(By Mani) Shares of RF Micro Devices (NASDAQ:RFMD) would have a tough time ahead to regain lost ground as the company is facing share headwinds at its largest customer Samsung as competition for sockets intensifies on the new generation of platforms.
North Carolina-based RF Micro Devices is a leader in wireless semiconductors, such as power amplifiers and front end modules. The company is a key supplier to Tier 1 wireless handset OEMs, including a Nokia Corp. (NYSE:NOK), Research In Motion (NASDAQ:RIMM) (TSX:RIM.TO) Motorola, Samsung, SonyEricsson, and LG.
RF also addresses other markets, such as wireless LAN, cable TV, broadband, wireless infrastructure, and aerospace and defense.
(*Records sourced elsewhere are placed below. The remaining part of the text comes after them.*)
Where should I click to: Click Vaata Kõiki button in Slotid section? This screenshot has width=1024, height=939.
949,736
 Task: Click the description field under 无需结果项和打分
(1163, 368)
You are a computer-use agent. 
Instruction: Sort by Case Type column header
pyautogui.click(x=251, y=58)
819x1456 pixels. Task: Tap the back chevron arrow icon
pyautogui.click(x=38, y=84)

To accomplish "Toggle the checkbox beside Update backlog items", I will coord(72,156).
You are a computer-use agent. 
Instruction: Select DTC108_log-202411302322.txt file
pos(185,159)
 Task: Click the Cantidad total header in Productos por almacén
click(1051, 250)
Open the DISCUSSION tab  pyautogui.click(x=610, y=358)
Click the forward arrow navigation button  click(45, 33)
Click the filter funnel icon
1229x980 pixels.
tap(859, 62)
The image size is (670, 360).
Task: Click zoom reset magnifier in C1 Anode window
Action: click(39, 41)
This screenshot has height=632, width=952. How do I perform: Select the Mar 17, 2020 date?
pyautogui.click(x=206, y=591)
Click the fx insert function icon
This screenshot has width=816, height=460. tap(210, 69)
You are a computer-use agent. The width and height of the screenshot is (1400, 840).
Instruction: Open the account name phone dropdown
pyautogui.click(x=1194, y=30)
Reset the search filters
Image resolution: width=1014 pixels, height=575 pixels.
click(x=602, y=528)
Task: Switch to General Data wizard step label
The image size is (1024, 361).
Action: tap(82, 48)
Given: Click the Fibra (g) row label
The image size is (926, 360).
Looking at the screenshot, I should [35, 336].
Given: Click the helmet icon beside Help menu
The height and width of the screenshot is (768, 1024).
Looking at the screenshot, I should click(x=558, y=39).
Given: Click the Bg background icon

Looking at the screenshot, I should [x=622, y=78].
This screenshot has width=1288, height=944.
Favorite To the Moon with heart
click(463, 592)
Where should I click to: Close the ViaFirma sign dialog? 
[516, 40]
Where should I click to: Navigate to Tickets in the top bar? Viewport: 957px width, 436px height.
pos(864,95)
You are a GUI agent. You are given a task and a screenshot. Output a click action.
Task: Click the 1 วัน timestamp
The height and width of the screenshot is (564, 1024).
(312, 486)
Though, it recently secured wins for a few LTE sockets on US Galaxy S3 platforms, share dynamics at its key customer Samsung are changing, and a rapid spike in RF Micro's share is improbable.
Though RF has talked about opportunities on Broadcom's (NASDAQ:BRCM) 801.11ac reference design, the revenue contribution in the near term is not likely to be significant given that sockets are likely to be shared among a few players.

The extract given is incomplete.